··· EXTRACT PROVIDED ···

Roger: Right. If I’m in a restaurant and I’ve been tempted by the cheeseburger and fries that looks really tremendous, would that be my go system saying, oh yeah, that’s really something that my brain wants because there’s lots of fat and energy and it’s going to taste great and everything else where the stop system is saying, yeah take a look at the salad because you’re on the scale this morning and you’re up two pounds and they have to sort of fight it out.
Art: I was saying that’s 90% of the perfect description in a sense that yeah the go system is the one saying, woo, cheeseburger and the stop system is going, whoa, there, don’t do that. The one thing that stop system isn’t so good at doing is suggesting an alternative.
Roger: Wow, okay.
Art: That’s actually one of the, when we get to some of the tools for trying to change your behavior, part of what you need to do is actually to develop plans that will allow you to suggest an alternative to yourself in the hope of reengaging the go system in a more productive way.
Roger: Okay. The next tool is in fact the goal, right goals.
Art: That’s right.
Roger: I mean we have all goals. How do we incorporate them into effective habit change?
Art: Sure. If we think about habit change, actually almost everything starts with the goal. A lot of times that there are two big things I want to say about goals. The first of which is often we fail the task of trying to change our habits at the moment we even frame how we want to do it the first place because we frame it negatively. We say, look, I’m going to stop doing something, I’m going to stop smoking, I’m going to eat less and the problem is that for each of those things, not only are you probably going to have to rely on that that inefficient stop system but you are not creating an action. Remember, your habit system, that habit learning system, the go system is a memory system. Well, you can’t form a memory when you don’t do something.
You can only form a memory when you actually do something. It’s really important if you’re going to create a new habit and that’s really what you have to do is to replace one behavior with another. If you’re going to create that new habit, you actually have to create a positive action you’re going to perform rather than a negative action. Rather than stopping smoking, you have to ask yourself what am I going to do in these situations in which I used to smoke. If you find yourself eating chips while you’re watching television, then rather than saying I’m going to stop eating chips, just take up knitting or something, right? Do something with your hands that is incompatible with picking up chips and shoving them in your mouth. That’s the first thing, is you have to frame the goals positively rather than in negative way.
Roger: Also it’s very specific goal as supposed to my goal is to lose weight which really doesn’t say anything about behaviors involved.

··· TASK MATERIAL ···

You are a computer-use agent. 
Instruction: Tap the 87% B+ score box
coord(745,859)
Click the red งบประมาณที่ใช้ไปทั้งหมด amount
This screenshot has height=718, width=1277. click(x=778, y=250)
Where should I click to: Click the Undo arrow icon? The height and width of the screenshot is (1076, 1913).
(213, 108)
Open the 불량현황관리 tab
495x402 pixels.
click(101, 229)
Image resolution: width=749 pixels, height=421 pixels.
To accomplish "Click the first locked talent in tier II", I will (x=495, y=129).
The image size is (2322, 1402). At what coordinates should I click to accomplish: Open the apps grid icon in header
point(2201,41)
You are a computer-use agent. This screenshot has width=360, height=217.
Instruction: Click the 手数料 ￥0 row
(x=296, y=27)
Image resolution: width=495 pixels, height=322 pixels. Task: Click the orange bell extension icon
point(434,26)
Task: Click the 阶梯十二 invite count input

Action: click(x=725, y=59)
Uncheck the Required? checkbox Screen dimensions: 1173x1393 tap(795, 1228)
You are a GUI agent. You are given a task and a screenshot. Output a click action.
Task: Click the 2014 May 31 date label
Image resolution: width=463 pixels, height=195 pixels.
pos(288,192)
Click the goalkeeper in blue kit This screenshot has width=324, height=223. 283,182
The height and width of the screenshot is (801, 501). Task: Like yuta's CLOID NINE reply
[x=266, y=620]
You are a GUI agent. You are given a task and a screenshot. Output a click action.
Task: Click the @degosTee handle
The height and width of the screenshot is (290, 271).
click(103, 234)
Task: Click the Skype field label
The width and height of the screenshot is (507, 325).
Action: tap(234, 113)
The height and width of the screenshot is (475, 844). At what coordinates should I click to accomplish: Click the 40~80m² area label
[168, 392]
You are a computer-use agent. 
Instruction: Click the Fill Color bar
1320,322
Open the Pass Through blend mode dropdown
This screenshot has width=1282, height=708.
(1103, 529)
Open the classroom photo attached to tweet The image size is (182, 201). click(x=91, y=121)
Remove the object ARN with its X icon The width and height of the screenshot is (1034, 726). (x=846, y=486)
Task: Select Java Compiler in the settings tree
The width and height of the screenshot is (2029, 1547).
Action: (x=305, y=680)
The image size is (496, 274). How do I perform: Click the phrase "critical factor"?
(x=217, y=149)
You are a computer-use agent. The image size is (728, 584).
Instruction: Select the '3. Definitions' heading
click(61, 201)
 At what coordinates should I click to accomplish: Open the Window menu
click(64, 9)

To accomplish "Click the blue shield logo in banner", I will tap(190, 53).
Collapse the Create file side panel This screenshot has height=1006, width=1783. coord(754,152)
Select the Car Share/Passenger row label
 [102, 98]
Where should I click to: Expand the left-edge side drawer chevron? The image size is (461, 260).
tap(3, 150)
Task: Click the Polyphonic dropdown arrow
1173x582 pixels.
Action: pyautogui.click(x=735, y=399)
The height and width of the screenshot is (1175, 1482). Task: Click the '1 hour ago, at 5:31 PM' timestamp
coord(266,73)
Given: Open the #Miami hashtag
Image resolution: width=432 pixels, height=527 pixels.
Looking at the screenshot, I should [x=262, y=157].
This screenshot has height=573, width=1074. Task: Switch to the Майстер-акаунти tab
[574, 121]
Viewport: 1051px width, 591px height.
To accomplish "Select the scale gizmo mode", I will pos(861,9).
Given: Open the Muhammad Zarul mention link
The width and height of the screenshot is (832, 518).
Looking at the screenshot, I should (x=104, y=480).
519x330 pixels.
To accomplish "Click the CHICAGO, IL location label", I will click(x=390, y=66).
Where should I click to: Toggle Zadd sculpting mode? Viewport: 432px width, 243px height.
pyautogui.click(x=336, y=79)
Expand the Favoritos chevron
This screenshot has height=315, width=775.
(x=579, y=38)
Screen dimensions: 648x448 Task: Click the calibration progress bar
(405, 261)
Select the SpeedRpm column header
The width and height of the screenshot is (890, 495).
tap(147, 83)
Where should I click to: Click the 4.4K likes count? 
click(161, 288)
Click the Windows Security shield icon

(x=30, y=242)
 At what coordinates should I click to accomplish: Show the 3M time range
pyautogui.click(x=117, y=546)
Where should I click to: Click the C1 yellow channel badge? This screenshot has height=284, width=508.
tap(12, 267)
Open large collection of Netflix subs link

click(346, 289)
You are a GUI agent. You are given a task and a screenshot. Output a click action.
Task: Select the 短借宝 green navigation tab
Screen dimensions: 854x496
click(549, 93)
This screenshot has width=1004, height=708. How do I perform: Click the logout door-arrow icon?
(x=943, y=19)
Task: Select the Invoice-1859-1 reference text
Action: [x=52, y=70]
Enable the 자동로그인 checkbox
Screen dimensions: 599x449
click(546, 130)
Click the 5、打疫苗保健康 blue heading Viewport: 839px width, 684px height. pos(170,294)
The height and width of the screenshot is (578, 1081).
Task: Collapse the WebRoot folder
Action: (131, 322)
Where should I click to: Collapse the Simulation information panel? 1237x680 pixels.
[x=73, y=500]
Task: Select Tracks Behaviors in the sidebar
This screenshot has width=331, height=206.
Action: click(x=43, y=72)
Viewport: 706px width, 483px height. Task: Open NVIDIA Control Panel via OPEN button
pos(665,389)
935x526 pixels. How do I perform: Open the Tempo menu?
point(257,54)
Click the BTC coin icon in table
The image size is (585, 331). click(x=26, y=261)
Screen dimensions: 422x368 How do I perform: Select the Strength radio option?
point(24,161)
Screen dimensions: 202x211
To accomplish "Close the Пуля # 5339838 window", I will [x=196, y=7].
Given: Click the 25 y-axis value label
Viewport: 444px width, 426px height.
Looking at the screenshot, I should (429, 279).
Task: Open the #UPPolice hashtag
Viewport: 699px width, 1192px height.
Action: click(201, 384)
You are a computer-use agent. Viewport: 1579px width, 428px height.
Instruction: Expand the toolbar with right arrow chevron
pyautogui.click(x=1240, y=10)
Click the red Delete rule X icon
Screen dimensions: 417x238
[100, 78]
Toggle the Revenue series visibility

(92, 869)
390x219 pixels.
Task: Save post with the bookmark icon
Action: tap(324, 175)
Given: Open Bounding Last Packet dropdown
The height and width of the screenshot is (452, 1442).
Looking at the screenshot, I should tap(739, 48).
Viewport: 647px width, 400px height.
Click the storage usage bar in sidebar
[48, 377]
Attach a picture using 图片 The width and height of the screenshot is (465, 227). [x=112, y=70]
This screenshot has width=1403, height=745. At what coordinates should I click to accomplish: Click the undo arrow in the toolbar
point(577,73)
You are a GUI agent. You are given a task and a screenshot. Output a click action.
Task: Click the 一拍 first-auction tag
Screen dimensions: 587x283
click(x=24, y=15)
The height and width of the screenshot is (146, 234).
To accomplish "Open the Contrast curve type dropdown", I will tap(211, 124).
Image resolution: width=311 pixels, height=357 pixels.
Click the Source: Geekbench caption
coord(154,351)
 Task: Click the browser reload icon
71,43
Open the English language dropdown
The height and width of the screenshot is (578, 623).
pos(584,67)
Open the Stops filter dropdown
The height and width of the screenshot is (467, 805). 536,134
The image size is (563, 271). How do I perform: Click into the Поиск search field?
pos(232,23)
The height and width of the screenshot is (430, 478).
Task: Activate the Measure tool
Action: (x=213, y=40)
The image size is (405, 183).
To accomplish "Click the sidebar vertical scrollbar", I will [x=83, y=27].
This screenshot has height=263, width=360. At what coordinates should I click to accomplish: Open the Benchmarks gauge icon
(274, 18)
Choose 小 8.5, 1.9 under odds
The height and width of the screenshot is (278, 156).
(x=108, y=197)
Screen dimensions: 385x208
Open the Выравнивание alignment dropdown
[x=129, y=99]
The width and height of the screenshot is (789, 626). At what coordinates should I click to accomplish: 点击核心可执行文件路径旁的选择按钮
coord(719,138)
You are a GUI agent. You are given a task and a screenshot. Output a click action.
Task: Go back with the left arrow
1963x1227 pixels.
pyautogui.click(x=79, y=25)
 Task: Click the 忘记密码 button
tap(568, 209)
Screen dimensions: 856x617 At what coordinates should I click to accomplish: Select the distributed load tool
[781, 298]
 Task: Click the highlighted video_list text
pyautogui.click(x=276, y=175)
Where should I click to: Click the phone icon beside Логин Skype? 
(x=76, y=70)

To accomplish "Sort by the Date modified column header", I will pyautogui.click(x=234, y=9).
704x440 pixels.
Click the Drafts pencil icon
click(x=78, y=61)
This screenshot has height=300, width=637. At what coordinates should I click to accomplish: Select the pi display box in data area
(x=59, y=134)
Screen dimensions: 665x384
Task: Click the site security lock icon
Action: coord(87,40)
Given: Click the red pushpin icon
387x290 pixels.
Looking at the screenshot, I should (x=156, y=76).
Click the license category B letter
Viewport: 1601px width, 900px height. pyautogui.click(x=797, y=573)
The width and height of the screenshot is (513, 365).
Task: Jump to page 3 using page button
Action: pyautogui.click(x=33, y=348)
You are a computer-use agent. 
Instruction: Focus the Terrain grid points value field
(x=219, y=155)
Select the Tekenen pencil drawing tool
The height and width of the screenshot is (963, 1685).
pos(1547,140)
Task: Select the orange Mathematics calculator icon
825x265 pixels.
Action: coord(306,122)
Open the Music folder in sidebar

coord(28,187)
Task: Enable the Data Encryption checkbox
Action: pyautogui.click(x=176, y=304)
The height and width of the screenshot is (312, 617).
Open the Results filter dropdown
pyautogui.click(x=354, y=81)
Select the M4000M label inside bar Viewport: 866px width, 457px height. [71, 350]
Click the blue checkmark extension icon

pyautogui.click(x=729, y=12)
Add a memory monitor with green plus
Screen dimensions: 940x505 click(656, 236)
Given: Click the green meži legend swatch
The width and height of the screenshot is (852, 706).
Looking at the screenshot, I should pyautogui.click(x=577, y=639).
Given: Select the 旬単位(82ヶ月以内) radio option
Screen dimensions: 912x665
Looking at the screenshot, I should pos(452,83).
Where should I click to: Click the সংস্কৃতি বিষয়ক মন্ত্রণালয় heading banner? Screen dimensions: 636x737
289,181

···

TO BE DONE:
1: In the conversation on habit change, what is the one thing the stop system isn't so good at doing?
2: Please transcribe the rows from the line with "The height and width of the screenshot is (1175, 1482)." to the line with "click(161, 288)", copying both of those lines too.

ANSWERS TO THE PROBLEMS:
1: Suggesting an alternative.

2:
The height and width of the screenshot is (1175, 1482). Task: Click the '1 hour ago, at 5:31 PM' timestamp
coord(266,73)
Given: Open the #Miami hashtag
Image resolution: width=432 pixels, height=527 pixels.
Looking at the screenshot, I should [x=262, y=157].
This screenshot has height=573, width=1074. Task: Switch to the Майстер-акаунти tab
[574, 121]
Viewport: 1051px width, 591px height.
To accomplish "Select the scale gizmo mode", I will pos(861,9).
Given: Open the Muhammad Zarul mention link
The width and height of the screenshot is (832, 518).
Looking at the screenshot, I should (x=104, y=480).
519x330 pixels.
To accomplish "Click the CHICAGO, IL location label", I will click(x=390, y=66).
Where should I click to: Toggle Zadd sculpting mode? Viewport: 432px width, 243px height.
pyautogui.click(x=336, y=79)
Expand the Favoritos chevron
This screenshot has height=315, width=775.
(x=579, y=38)
Screen dimensions: 648x448 Task: Click the calibration progress bar
(405, 261)
Select the SpeedRpm column header
The width and height of the screenshot is (890, 495).
tap(147, 83)
Where should I click to: Click the 4.4K likes count? 
click(161, 288)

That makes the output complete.